Stored data:

=-=-=-=-=

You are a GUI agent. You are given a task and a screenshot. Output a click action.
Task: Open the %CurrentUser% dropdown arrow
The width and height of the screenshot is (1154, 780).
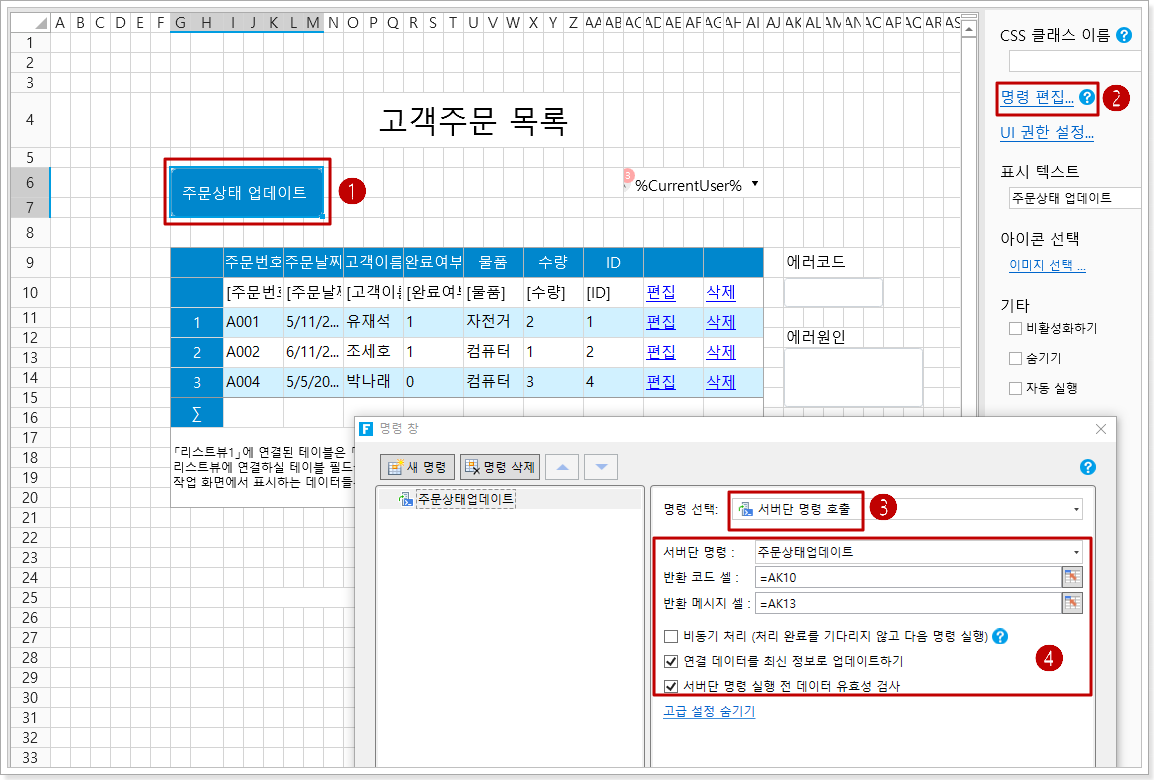point(754,184)
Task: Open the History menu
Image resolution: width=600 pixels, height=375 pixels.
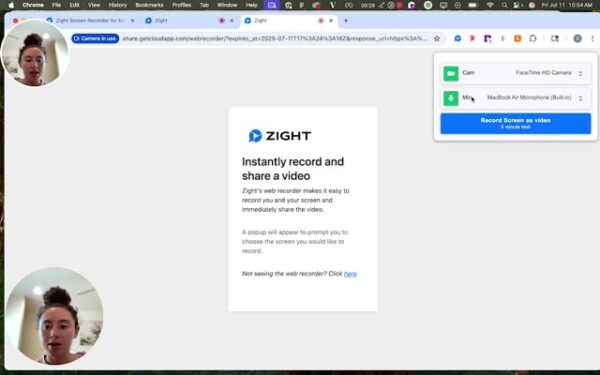Action: [117, 5]
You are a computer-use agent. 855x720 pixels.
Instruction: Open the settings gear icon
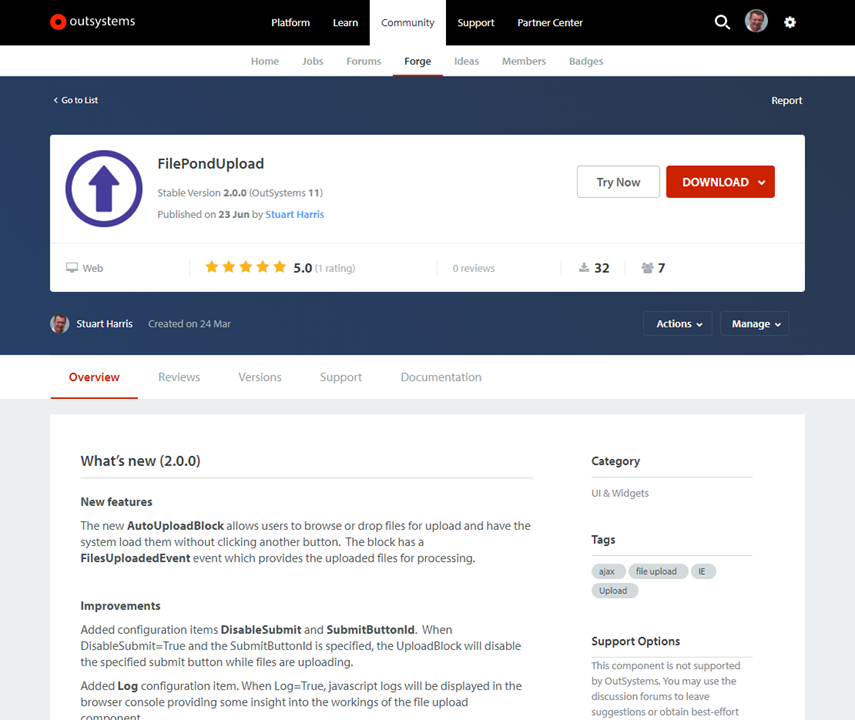click(790, 21)
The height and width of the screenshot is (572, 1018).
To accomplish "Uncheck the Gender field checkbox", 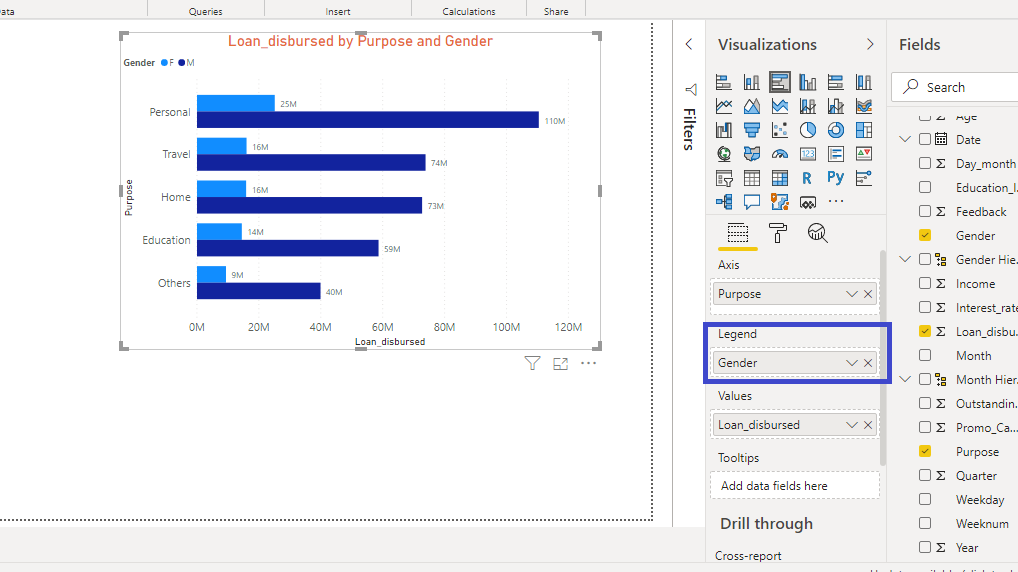I will 925,236.
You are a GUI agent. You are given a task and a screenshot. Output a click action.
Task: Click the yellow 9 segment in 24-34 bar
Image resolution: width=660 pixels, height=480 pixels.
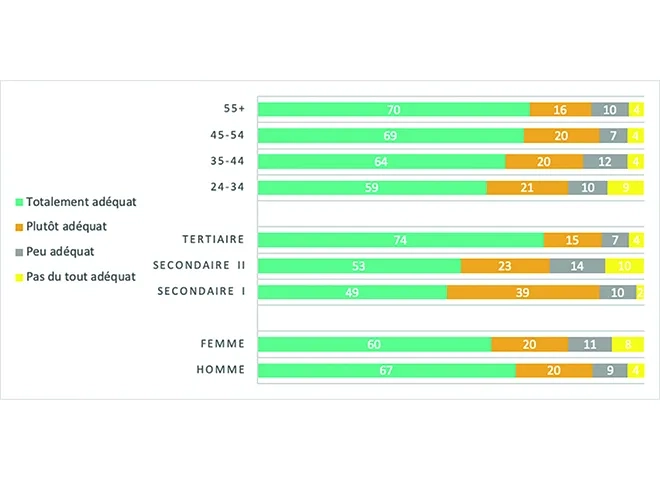click(x=625, y=187)
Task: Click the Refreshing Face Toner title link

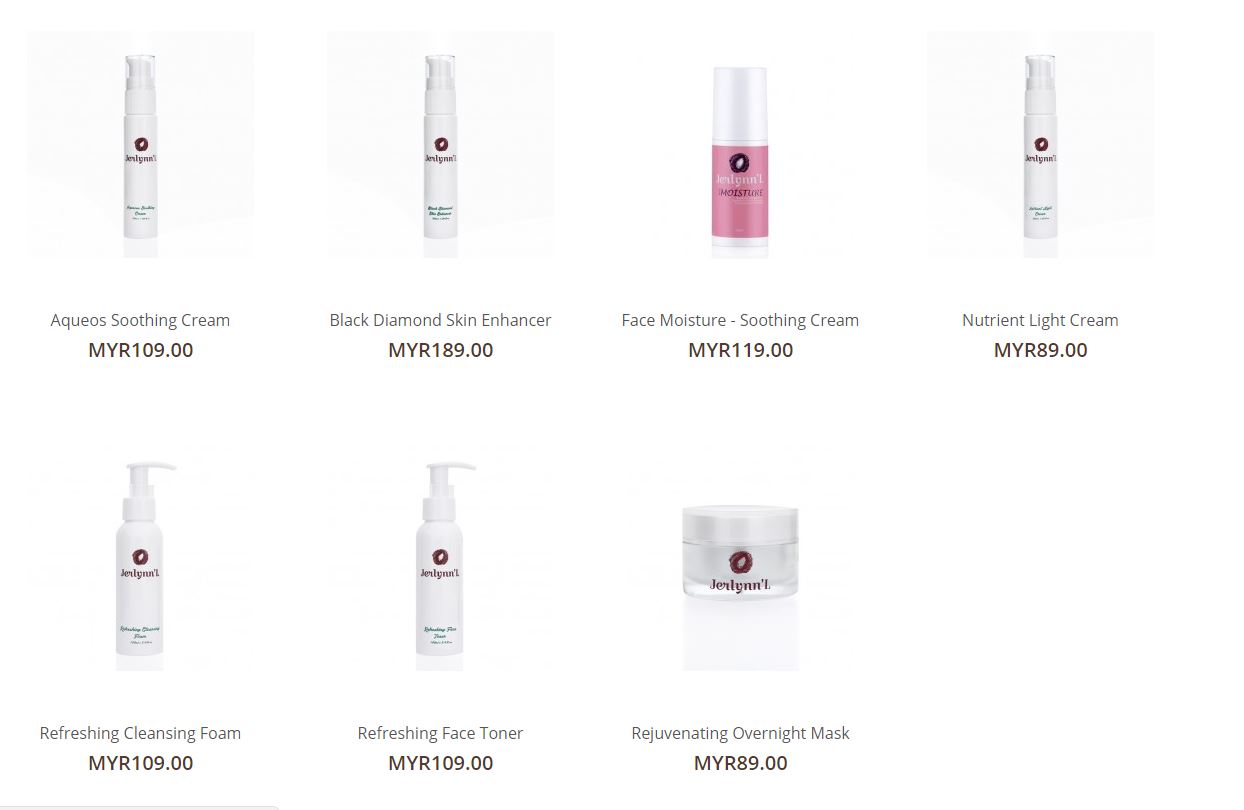Action: (440, 733)
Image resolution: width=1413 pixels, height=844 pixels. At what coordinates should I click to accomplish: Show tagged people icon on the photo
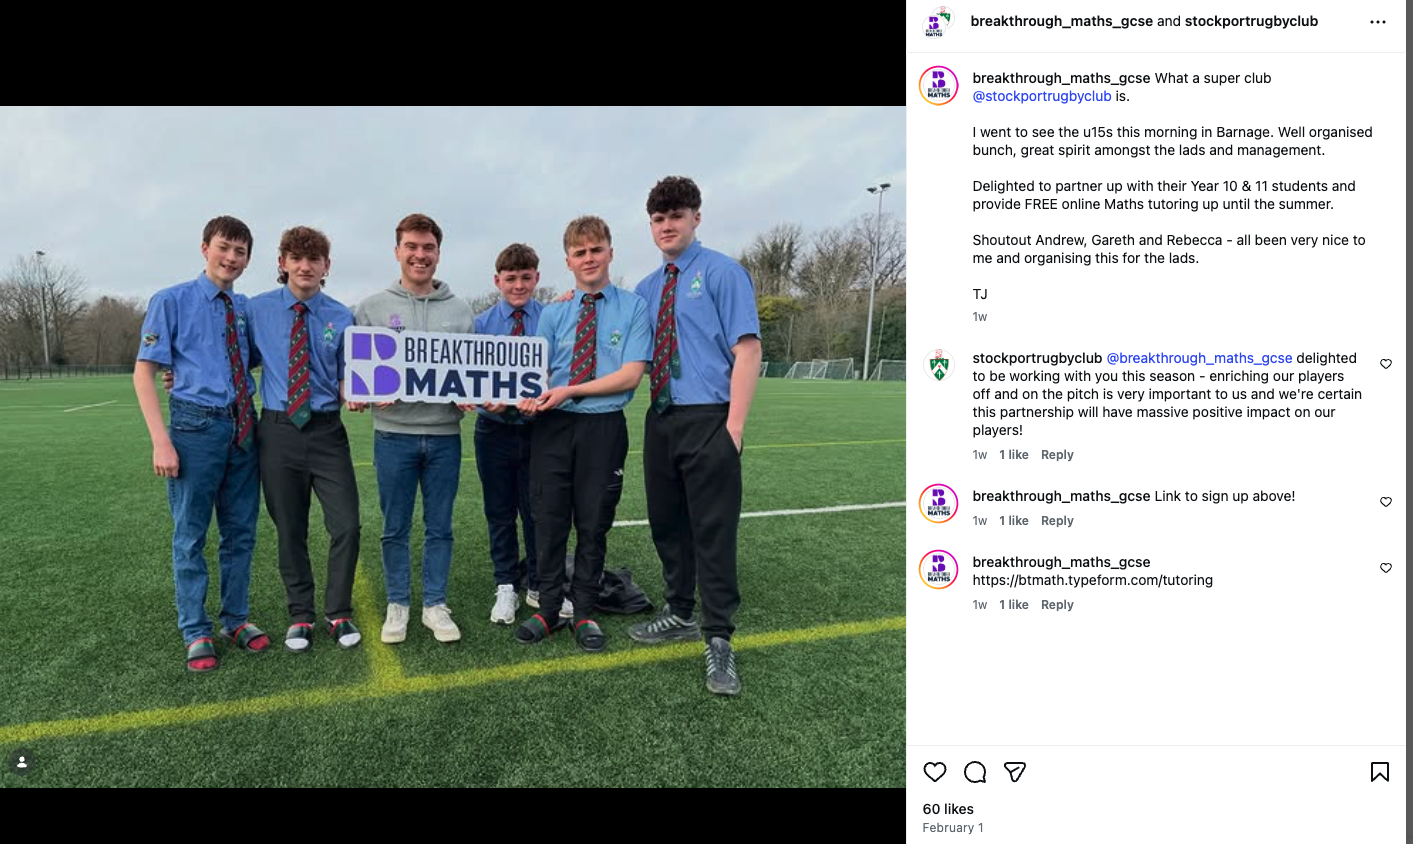(x=22, y=762)
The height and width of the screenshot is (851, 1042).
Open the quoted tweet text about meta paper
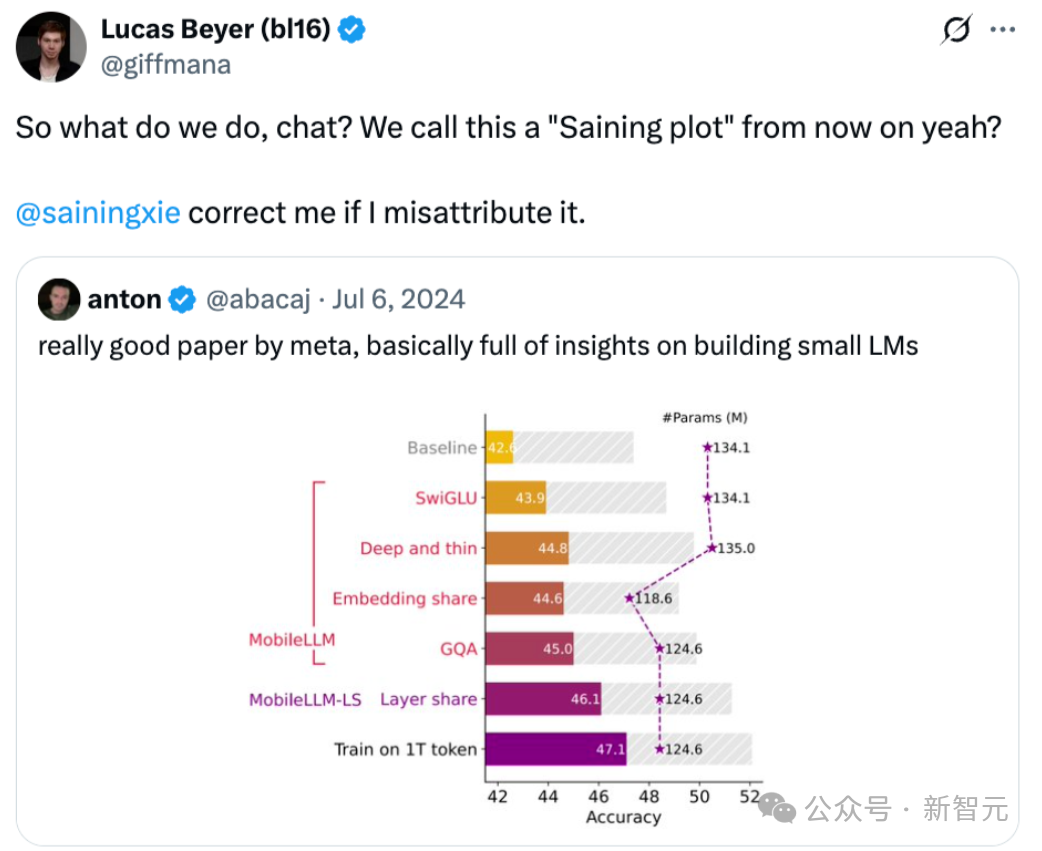coord(478,346)
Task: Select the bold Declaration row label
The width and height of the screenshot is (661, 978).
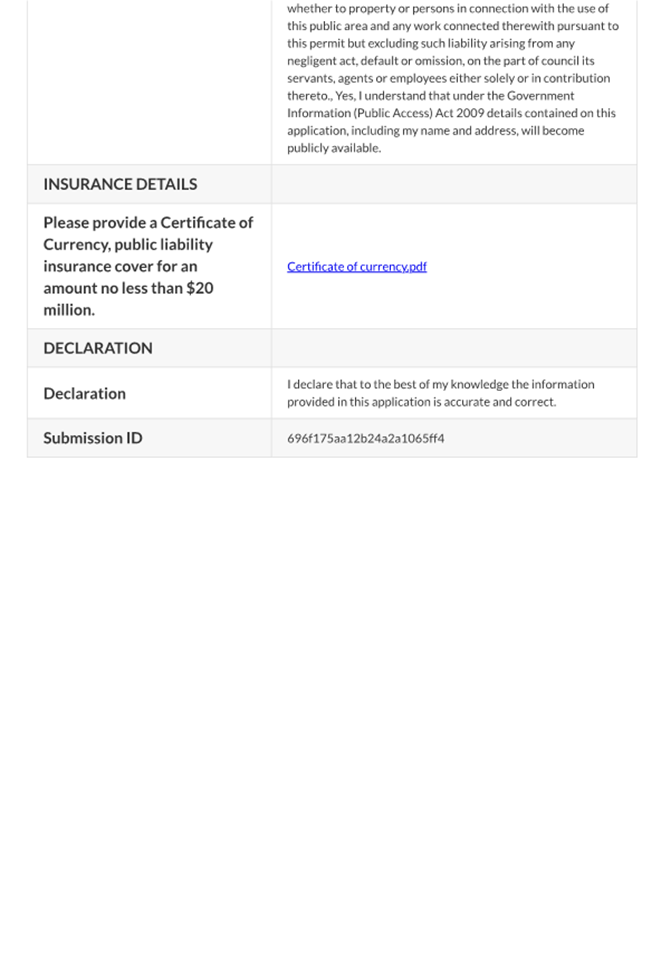Action: click(x=85, y=393)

=-=-=-=-=

Work item: Only the lines from the one containing "Task: Click the Refreshing" through the last line of the entries belong in the answer, given again exactly. Images stay out.

Solution to this task:
Task: Click the Refreshing Face Toner title link

Action: (440, 733)
Image resolution: width=1413 pixels, height=844 pixels. At what coordinates should I click to accomplish: Show tagged people icon on the photo
(x=22, y=762)
The height and width of the screenshot is (851, 1042).
Open the quoted tweet text about meta paper
coord(478,346)
Task: Select the bold Declaration row label
The width and height of the screenshot is (661, 978).
Action: click(x=85, y=393)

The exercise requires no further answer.